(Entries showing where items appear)
◇ ◇ ◇

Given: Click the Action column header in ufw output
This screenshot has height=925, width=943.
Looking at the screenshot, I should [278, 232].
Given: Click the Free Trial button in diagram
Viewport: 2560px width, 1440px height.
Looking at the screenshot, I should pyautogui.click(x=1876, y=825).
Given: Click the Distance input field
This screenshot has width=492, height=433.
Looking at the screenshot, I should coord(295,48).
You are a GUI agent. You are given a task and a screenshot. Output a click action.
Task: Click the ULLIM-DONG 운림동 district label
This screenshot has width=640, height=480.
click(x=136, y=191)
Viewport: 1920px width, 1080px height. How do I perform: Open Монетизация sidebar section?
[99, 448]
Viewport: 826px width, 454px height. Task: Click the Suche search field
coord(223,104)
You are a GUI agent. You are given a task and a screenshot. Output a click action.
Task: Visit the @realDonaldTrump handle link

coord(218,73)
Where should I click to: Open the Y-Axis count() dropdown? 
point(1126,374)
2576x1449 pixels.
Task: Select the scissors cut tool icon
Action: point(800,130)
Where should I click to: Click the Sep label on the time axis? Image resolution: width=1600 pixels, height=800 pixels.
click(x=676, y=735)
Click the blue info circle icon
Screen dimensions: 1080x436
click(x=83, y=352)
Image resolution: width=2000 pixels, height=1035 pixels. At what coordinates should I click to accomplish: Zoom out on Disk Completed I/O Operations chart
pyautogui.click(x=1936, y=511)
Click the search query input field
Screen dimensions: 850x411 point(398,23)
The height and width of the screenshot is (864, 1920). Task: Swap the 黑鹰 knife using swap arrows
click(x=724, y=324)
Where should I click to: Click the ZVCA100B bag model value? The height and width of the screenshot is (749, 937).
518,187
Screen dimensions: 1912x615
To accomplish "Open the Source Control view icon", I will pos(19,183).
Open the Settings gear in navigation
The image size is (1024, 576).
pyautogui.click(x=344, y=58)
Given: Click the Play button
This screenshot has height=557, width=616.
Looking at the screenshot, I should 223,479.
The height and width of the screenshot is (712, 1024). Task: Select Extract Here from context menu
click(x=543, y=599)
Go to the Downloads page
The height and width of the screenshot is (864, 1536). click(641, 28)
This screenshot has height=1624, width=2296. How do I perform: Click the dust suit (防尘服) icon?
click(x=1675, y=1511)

◇ ◇ ◇

(Short task) Return every line of the listing above that contains the string "pixels".

(Exercise response)
2576x1449 pixels.
Where should I click to: Click the Sep label on the time axis? Image resolution: width=1600 pixels, height=800 pixels.
Image resolution: width=2000 pixels, height=1035 pixels. At what coordinates should I click to accomplish: Zoom out on Disk Completed I/O Operations chart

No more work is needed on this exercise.